* Selected extract *
# The Infamous



## Lex's Guardian (Aug 8, 2009)

V-Day,

What are you doing for your special someone? 
I sent my hubby a 'special something-gram' to his work address


----------



## Czar (Nov 11, 2009)

NO valentine this year..wooohoooooo


----------



## Black Rabbit (Nov 14, 2009)

Czar said:


> NO valentine this year..wooohoooooo


Why not? You don't wanna fork over any cash:rofl::rofl:


----------



## Sampsons Dad (Jul 4, 2008)

thppppppppppp to Valetines day!


----------



## TashasLegend (Jun 7, 2006)

I hate valentines day! lol. Everyone always associates vday with my birthday(2/13) and want to combine my bday and vday gift!


----------



## meganc66 (Mar 6, 2009)

Oh crud. That's like in week isn't it? lmaoooooooooooooooooooo. I have nothin yet.....

guess i gotta think about that, ya?


----------



## Czar (Nov 11, 2009)

kg420 said:


> Why not? You don't wanna fork over any cash:rofl::rofl:


darn skimpy:woof::woof::woof::woof::woof::woof::woof::woof::woof::woof::woof::woof::woof::woof::woof::woof::woof::woof::woof::woof::woof::woof::woof::woof::woof::woof::woof:


----------



## CraziNate (Oct 15, 2009)

This year me and the woman are prob just gonna go out to dinner. We decided that we are not gonna get eachother something since we are going on a 7day cruise in May and that is a big chunk of change. I might end up suprising her with something little tho


----------



## Lex's Guardian (Aug 8, 2009)

CraziNate said:


> This year me and the woman are prob just gonna go out to dinner. We decided that we are not gonna get each other something since we are going on a 7day cruise in May and that is a big chunk of change. I might end up suprising her with something little tho


Oh my look at all the V-Day haterz - lol

Yeah... We still haven't taken our honeymoon & our 1 year anniversary's this June. We're eventually gonna do the cruise thing. Mayan Ruines would be wicked cool  - Dinner's a nice route


----------



## Lex's Guardian (Aug 8, 2009)

meganc66 said:


> Oh crud. That's like in week isn't it? lmaoooooooooooooooooooo. I have nothin yet.....
> 
> guess i gotta think about that, ya?

* Data supplied *
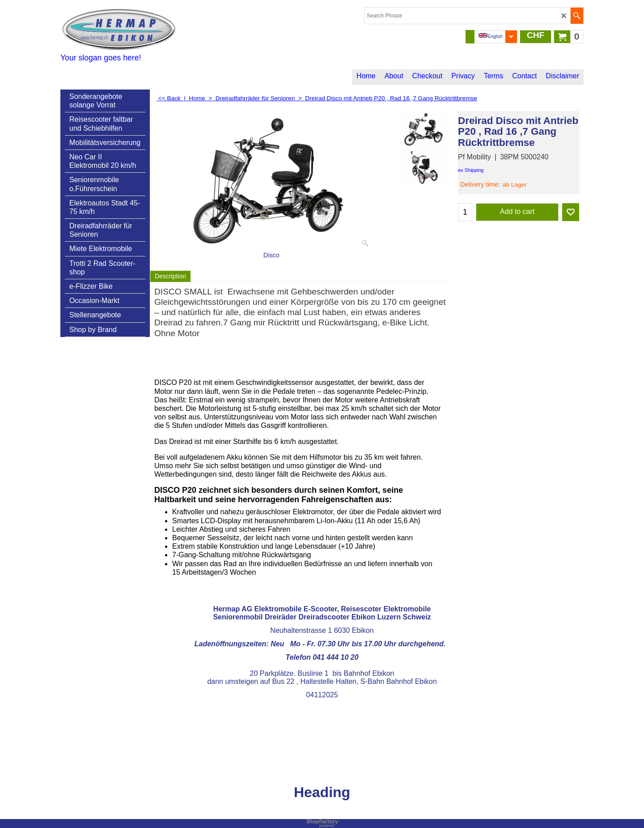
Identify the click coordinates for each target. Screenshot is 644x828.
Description (170, 276)
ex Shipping (471, 170)
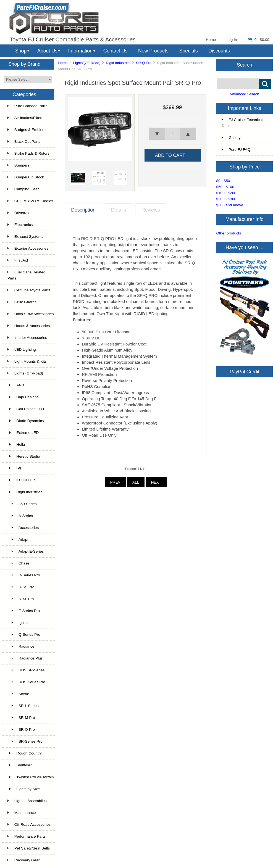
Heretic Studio (24, 456)
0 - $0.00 (259, 39)
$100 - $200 (226, 193)
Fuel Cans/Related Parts (26, 275)
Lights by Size (24, 789)
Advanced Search (244, 94)
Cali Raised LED (26, 409)
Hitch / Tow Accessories (31, 314)
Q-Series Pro (24, 634)
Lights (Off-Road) (87, 63)
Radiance (21, 646)
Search (245, 65)
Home (211, 39)
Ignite (18, 623)
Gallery (231, 137)
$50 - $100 (225, 187)
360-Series (22, 504)
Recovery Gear (23, 860)
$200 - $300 (226, 199)
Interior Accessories (27, 338)
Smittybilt (20, 765)
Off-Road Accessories (29, 825)
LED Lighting (22, 349)
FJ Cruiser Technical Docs (242, 123)
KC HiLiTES (22, 480)
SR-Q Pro (144, 63)
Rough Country (25, 753)
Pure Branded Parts (27, 106)
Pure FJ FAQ (236, 150)
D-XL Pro (21, 599)
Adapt (18, 539)
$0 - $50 (223, 181)
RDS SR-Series (26, 670)
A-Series (20, 516)
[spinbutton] (172, 134)
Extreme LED (23, 433)
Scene (18, 694)
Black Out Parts (24, 142)
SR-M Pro (21, 718)
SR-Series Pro (25, 741)
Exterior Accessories (28, 248)
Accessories (23, 528)
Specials (188, 51)
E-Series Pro (24, 611)
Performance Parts (26, 836)
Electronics (20, 225)
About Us (48, 51)
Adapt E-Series (26, 551)
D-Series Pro (24, 575)
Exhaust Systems (25, 237)
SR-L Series (23, 706)
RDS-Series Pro (26, 682)
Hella (16, 444)
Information (80, 51)
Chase (18, 563)
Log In (232, 39)
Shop (21, 51)
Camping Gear (23, 189)
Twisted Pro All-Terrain (31, 777)
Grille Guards (22, 302)
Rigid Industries (118, 63)
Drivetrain (19, 213)
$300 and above (230, 205)
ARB (16, 385)
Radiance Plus (25, 658)
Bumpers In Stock (26, 177)
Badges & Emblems (27, 130)
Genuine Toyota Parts (29, 290)
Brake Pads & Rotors (28, 153)
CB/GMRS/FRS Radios (30, 201)
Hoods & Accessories (29, 326)
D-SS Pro (21, 587)
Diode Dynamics (26, 421)
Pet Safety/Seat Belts (29, 848)
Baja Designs (23, 397)
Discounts (219, 51)
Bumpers (18, 165)
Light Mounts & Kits (27, 361)
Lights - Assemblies (27, 801)
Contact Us (115, 51)
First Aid (18, 260)
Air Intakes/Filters (25, 118)
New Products (153, 51)
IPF (15, 468)
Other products (229, 233)
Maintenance (22, 813)
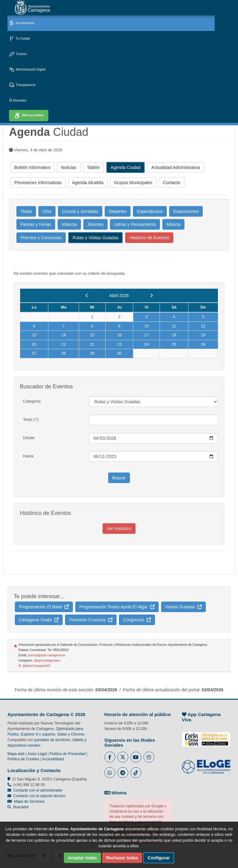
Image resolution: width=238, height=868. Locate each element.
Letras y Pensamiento (135, 224)
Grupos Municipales (133, 182)
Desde (29, 438)
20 (34, 344)
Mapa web (16, 754)
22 (92, 344)
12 (203, 326)
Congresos (137, 620)
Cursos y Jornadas (80, 211)
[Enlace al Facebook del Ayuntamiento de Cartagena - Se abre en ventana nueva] (110, 757)
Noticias (69, 167)
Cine (47, 211)
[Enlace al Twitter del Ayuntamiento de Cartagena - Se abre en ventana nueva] (123, 757)
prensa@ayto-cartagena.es (47, 655)
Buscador (18, 100)
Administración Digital (27, 70)
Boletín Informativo (32, 167)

* What you need to do *
a: Reproduce the stretch of the Valentine's Day thread from "## TashasLegend (Jun" through "and vday gift!".
b: In the Valentine's Day thread, what month does CraziNate give for the 7-day cruise?

* Full answers *
a:
## TashasLegend (Jun 7, 2006)

I hate valentines day! lol. Everyone always associates vday with my birthday(2/13) and want to combine my bday and vday gift!

b: May.